Sure enough, after initially accepting Paul’s argument, a crack appears in the church's facade when, a quiet, shy congregant named Jenny (Emily Donahue), asks a series of increasingly skeptical questions that force a great fissure to open between Paul’s beliefs and those of his followers. Soon, the hell that Paul says exists only within people’s relationships with one another (Sartre’s “Hell is other people” comes to mind), surrounds him as his wife—whose beliefs don’t coincide with his—finds herself struggling to reconcile her spousal love with her faith. Paul’s leadership is threatened and his church begins to founder. Meanwhile, reverberating in our skulls is the danger of ideological absolutism, religious, political, or whatever.
Hnath’s theological inquiry is easy for laymen—regardless of their religious beliefs—to grasp, although presented in a typically unconventional way, as is usual with this playwright. THE CHRISTIANS is set entirely on the wood paneled stage of a typical megachurch (well designed by Dane Laffrey and perfectly lit by Ben Stanton), with large screen TV-monitors showing soothing images hovering overhead, a large cross set against the back wall, a space upstage for a substantial chorus, and half a dozen velvet-upholstered fancy chairs downstage on which sit the church’s leaders, facing the audience. Entering the auditorium one immediately feels as if one is in church. The choral singers, who alternate with others at different performances, sing several hymns during the show.
All the scenes, regardless of where they’re set—including a bedroom with the characters in bed—are played on the church’s stage, each scene, no matter how private, having the aura of a public debate, with the actors speaking/whispering all their lines into mics, with lots of walking about while flipping cables out of the way. Although the actors speak with honesty and conviction—sometimes surprisingly so—the approach, heightened by Les Waters’s coolly distanced direction, privileges the play’s ideas over its characters, complex as they may seem. This effect is further underlined by Hnath’s having Paul frequently make comments into his mic like, “He says,” or “She says,” after someone has spoken, almost as if reporting it to us. Brecht seems to have been looking over the playwright’s shoulder during the writing.
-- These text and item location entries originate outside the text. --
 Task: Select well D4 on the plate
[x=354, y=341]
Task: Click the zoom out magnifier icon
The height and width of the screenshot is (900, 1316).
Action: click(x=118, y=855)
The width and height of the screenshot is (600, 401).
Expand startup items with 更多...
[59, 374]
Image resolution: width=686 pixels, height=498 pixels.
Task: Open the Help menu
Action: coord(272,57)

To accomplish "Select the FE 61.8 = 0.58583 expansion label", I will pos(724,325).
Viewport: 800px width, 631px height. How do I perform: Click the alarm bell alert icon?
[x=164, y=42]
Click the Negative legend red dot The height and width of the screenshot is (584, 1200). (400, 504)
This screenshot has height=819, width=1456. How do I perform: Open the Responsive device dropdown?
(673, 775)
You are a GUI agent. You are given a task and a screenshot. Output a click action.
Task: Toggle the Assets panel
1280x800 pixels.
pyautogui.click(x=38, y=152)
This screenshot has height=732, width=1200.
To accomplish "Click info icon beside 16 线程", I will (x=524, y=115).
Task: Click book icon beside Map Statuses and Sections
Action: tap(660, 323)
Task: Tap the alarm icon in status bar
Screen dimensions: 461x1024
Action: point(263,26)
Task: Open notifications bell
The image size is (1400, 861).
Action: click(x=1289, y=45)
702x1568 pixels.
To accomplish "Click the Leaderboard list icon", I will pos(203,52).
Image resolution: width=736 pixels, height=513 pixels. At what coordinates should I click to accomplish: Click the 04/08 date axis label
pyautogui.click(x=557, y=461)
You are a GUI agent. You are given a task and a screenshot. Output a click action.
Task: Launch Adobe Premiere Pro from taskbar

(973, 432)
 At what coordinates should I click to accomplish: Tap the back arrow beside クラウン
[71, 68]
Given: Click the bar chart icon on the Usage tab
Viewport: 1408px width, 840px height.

Garman is in his groove as the pastor, speaking calmly and with great self-confidence as he presents his ideas and rebuts those of others; at times, when seriously challenged, he comes off as a slippery snake oil salesman, a significant part of such men’s charm. Each of the other actors must sit for long periods of time, facing us and listening to Paul’s lengthy opening sermon before engaging in dialogue with him. When they do, they all speak with controlled power, allowing their feelings to burst forth only at highly selective moments. Mr. Powell, Ms. Powell, Mr. Kerr, and Ms. Donahue turn in very fine performances, although Ms. Donahue’s speech seemed a bit muffled, even with a mic in her hands.

THE CHRISTIANS, originally seen at Louiville's Humana Festival in 2014, is a good example of the modern discussion drama. Hnath has managed to put a gripping theological problem into a novel dramatic format and to humanize it through a central character whose pride goeth before his fall.